Driverless vehicles might be drawing nearer to widespread adoption, yet one barrier still proves challenging for even the most advanced algorithms — snow. When the roadways are blanketed in white during winter, the cameras, lidar, and radar systems that navigate autonomous cars suddenly encounter an environment they can’t easily decipher. Snow can obscure lane markings, create unpredictable light reflections, and even imitate physical objects, bewildering the perception systems that driverless vehicles rely on.
As reported by The Verge, Waymo, Alphabet’s autonomous car branch, has been discreetly testing its robotaxis in snowy conditions to assess their performance when visibility declines and traction is lost. The objective is straightforward: to ensure autonomous vehicles are just as adept in sleet and snow as they are on dry roads. However, the challenge is substantial, posing a dilemma for companies eager to deploy their robotaxis in various U.S. cities and beyond.

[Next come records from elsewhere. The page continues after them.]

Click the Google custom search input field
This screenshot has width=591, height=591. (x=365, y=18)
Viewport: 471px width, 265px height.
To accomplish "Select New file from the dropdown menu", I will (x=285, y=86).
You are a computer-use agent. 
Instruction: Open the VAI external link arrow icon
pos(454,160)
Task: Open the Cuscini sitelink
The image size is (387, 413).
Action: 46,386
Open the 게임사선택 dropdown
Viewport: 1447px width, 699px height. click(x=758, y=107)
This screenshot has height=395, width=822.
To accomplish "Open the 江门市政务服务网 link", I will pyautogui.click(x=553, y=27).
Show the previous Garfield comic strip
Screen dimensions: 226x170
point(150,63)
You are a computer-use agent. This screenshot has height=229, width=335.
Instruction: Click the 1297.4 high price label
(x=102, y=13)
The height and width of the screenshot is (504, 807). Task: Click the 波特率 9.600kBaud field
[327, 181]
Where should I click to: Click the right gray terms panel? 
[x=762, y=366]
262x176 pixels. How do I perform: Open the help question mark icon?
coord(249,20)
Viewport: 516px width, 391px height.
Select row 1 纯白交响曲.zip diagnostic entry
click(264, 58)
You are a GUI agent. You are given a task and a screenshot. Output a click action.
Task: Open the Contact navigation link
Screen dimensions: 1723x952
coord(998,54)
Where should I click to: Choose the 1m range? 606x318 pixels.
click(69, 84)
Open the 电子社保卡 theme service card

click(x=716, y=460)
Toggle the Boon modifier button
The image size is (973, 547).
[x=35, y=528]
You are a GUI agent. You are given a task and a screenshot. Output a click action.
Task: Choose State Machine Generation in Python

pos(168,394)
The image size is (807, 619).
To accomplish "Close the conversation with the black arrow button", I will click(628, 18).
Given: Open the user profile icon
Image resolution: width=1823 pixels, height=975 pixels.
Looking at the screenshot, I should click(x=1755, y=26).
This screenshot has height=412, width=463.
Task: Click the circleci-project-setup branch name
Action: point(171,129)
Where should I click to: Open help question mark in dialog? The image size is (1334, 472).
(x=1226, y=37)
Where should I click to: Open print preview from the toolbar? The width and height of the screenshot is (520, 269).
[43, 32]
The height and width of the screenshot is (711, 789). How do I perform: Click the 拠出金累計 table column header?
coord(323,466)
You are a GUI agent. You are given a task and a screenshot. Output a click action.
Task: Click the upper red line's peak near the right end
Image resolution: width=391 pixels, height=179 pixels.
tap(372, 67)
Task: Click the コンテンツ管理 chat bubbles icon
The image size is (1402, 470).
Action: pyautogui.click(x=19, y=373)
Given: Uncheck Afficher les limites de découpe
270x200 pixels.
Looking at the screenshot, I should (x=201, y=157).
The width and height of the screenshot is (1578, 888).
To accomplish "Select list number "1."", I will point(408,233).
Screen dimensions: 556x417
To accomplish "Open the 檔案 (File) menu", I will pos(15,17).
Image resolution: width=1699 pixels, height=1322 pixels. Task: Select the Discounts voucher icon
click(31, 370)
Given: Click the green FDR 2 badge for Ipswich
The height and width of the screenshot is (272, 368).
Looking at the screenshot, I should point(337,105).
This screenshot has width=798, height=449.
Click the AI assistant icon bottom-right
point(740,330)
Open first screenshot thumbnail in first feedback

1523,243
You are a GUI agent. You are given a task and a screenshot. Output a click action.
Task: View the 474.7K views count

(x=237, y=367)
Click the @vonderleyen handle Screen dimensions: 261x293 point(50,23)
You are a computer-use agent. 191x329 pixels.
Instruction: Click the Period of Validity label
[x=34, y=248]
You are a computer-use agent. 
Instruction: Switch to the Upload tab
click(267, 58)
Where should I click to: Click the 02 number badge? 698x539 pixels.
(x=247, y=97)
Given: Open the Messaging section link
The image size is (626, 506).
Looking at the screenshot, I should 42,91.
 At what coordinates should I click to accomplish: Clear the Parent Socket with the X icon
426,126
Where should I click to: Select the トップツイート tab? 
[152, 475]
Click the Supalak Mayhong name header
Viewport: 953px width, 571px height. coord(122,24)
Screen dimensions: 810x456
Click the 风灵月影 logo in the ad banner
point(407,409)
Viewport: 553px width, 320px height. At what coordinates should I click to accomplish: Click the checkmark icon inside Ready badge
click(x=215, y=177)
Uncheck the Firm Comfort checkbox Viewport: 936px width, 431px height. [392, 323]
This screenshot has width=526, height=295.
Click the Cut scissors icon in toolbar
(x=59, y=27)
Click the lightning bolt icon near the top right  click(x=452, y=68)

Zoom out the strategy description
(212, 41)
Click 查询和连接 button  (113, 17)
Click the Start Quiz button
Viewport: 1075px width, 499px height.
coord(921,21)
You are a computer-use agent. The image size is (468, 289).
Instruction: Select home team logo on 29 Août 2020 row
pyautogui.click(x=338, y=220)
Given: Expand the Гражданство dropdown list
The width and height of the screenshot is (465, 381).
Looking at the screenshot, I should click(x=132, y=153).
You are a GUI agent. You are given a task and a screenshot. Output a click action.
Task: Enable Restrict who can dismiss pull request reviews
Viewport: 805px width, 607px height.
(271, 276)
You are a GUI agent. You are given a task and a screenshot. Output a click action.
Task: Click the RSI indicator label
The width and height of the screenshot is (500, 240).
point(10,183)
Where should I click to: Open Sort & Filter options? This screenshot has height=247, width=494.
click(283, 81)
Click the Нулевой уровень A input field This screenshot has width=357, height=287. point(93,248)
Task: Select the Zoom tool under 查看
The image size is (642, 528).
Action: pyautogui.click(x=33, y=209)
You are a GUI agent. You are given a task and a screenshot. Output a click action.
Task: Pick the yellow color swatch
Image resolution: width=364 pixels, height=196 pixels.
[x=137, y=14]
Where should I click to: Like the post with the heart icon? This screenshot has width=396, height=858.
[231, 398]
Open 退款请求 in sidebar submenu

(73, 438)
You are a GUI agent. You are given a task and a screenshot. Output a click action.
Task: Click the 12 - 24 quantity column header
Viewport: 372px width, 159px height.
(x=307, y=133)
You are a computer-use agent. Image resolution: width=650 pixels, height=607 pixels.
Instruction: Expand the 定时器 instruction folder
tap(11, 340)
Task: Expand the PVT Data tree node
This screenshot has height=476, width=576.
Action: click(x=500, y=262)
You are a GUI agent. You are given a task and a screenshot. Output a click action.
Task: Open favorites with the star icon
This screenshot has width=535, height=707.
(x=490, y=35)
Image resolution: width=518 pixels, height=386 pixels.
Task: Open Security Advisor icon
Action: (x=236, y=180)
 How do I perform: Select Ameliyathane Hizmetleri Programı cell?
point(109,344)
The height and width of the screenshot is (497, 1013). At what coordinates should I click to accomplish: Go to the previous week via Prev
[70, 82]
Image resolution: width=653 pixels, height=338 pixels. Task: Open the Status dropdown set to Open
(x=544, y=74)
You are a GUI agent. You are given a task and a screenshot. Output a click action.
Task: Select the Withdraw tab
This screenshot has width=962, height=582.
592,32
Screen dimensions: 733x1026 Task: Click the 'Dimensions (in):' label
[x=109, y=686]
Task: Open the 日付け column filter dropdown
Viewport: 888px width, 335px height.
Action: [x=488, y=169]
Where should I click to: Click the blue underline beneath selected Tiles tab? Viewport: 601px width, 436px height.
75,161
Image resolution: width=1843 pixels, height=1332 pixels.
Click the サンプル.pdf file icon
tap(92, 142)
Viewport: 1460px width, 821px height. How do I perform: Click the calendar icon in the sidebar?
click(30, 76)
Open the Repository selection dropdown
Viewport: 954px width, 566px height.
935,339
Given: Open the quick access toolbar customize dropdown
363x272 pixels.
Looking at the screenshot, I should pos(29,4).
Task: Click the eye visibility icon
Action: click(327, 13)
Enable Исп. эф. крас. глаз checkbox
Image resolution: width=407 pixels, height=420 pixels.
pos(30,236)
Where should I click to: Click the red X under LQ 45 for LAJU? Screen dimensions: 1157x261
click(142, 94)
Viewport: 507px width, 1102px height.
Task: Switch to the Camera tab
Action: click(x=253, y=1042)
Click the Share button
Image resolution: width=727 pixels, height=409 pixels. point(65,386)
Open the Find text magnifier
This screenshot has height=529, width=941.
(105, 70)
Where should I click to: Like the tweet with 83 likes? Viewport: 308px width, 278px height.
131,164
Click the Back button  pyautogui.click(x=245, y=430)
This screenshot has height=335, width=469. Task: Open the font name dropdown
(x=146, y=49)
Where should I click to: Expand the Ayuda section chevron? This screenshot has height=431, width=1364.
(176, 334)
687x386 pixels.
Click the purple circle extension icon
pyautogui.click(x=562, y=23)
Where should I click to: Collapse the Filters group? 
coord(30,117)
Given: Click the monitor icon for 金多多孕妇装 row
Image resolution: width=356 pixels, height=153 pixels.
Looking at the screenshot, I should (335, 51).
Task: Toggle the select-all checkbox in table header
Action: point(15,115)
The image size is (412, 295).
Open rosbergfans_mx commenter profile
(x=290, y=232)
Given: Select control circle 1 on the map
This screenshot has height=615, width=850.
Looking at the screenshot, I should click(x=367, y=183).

The sensors that identify pedestrians and road edges can become encrusted in slush, leading to diminished GPS accuracy, particularly during heavy snowfall, and icy surfaces complicate braking predictions. Nonetheless, self-driving car firms like Waymo remain undeterred. According to The Verge, they are equipping their vehicles through thousands of simulated snow scenarios and actual tests in frigid cities to educate their AI on managing the unforeseen. The findings so far indicate that autonomous cars can operate in snowy conditions, albeit not perfectly, at least for now. Let’s explore why winter driving poses such a challenge for autonomous systems and what the industry is doing to make all-weather robotaxis a reality.